This article first appeared in the St. Louis Beacon: July 9, 2008 - It's been more than a year since the local chapter of the ACLU launched "Project Vigilant" in the Fairgrounds Park neighborhood of north St. Louis. This initiative, which issued video cameras to private citizens to record police misconduct, was announced with almost giddy fanfare and garnered widespread press coverage in June 2007.
At the time, self-proclaimed community activists enjoyed their 15 minutes of fame by appearing on local newscasts to relate anecdotal accounts of the endemic police abuse suffered by the beleaguered residents of the area. In fact, I got in on the act when I was invited to appear on KMOV-TV to discuss the program with a representative of the ACLU. To hear him tell it, the neighborhood must have been a garden spot before the cops arrived.
Though much has transpired in the interim, the one thing that hasn't materialized is one inch of videotape documenting any sort of police transgression. Nothing. Zero. Zip. Nada. The mainstream media, afflicted as usual with institutional amnesia, have neglected to report the anti-climatic outcome of the effort. Their audiences are thus left with the vague recollection that the police did something wrong, and the ACLU got on their case. Then again, with Madonna rumored to be dating A-Rod, who has time for boring details like verifiable facts and follow-up coverage?
Just because no video was turned in in the ACLU's target neighborhood, doesn't mean that nobody was shooting. Three people were murdered there in the first five months of this year. Unfortunately, nobody got any of those incidents on camera either. Though we lack cinematic evidence, we can be pretty sure these killings took place because the medical examiner has the corpses. And there are plenty of those to go around.
During the first half of 2008, St. Louis recorded 87 homicides -- a tally that's up 45 percent from a year ago. According to the Bureau of Justice Statistics, approximately two-thirds of all murders involve firearms. That figure holds true locally.
Availing themselves of a $250,000 Department of Justice grant, St. Louis police have just installed a Shotspotter Gunshot Location System in the Wells-Goodfellow neighborhood. Last year, 14 people were slaughtered in that locale just west of Fairgrounds Park. The automated Shotspotter system uses hidden microphones linked to a central computer to pinpoint the exact location of shots fired within a given area. It's in use in 30 American cities.

::::::

List of tasks →
1 > In one to three sentences, explain why the St. Louis Beacon article says audiences are left with only a vague recollection that the police did something wrong.
2 > Return the passage of the St. Louis Beacon article that opens with the words containing "During the first" and closes with "holds true locally.".
3 > In the St. Louis Beacon article, what was the amount of the Department of Justice grant that St. Louis police used to install the Shotspotter Gunshot Location System?
The data that follows has no connection to the St. Louis Beacon article.

Given material →
::::::

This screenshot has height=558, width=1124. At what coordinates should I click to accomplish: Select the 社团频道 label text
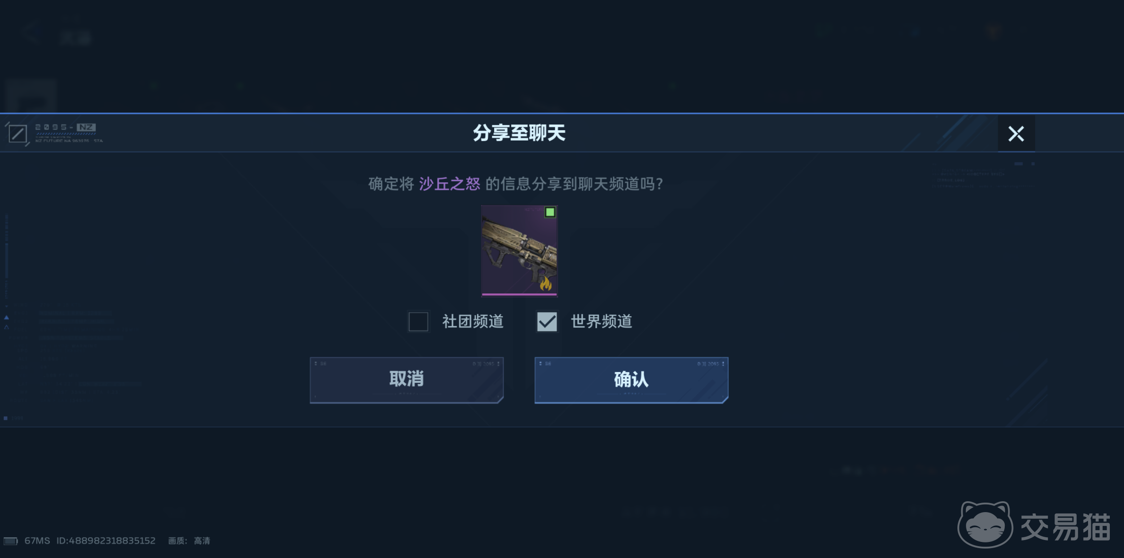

::::::

Solution list →
1 > The mainstream media neglected to report the anti-climactic outcome of Project Vigilant, which was that not one inch of videotape documenting any police transgression materialized. As a result, audiences only vaguely recall that the police did something wrong and that the ACLU got on their case.

2 >
During the first half of 2008, St. Louis recorded 87 homicides -- a tally that's up 45 percent from a year ago. According to the Bureau of Justice Statistics, approximately two-thirds of all murders involve firearms. That figure holds true locally.

3 > $250,000